(Texto fornecido)
=-=-=-=-=
Meu querido dr. Marcelo Cunha,

Sei que já deveria ter voltado ao seu consultório há
uns bons meses. Talvez anos. Essas datas andam me confundindo ultimamente. Tem se tornado habitual eu trocar minha própria idade. Faço contas como se tivesse acabado de chegar aos 37. Como na verdade já completei 47, o erro de cálculo é de uma década! Nada razoável, eu sei. Mas não é proposital. É como eu me sinto. E se te conto essa história, meu caro, é para que você entenda que não tenho condições de usar óculos de leitura nessa idade! Idade espiritual, digo. Afinal, para que ter visão de águia e destrinchar, letrinha a letrinha, a bula do remédio novo? Isso só me faria mal.
=-=-=-=-=
(Problemas a resolver)
[a] Transcreva o trecho da carta ao dr. Marcelo Cunha que começa em "Meu querido dr." e termina em "me faria mal.".
[b] Na carta ao dr. Marcelo Cunha, que idade quem escreve diz já ter completado?

(Material fornecido)
=-=-=-=-=
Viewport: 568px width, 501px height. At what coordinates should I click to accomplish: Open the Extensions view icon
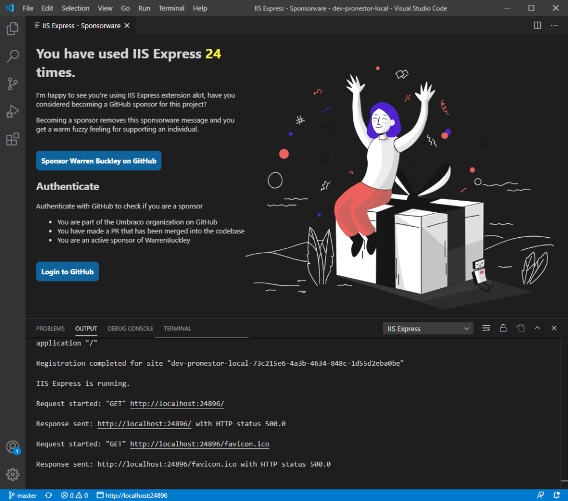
=-=-=-=-=
(Soluções das tarefas)
[a]
Meu querido dr. Marcelo Cunha,

Sei que já deveria ter voltado ao seu consultório há
uns bons meses. Talvez anos. Essas datas andam me confundindo ultimamente. Tem se tornado habitual eu trocar minha própria idade. Faço contas como se tivesse acabado de chegar aos 37. Como na verdade já completei 47, o erro de cálculo é de uma década! Nada razoável, eu sei. Mas não é proposital. É como eu me sinto. E se te conto essa história, meu caro, é para que você entenda que não tenho condições de usar óculos de leitura nessa idade! Idade espiritual, digo. Afinal, para que ter visão de águia e destrinchar, letrinha a letrinha, a bula do remédio novo? Isso só me faria mal.

[b] 47 anos.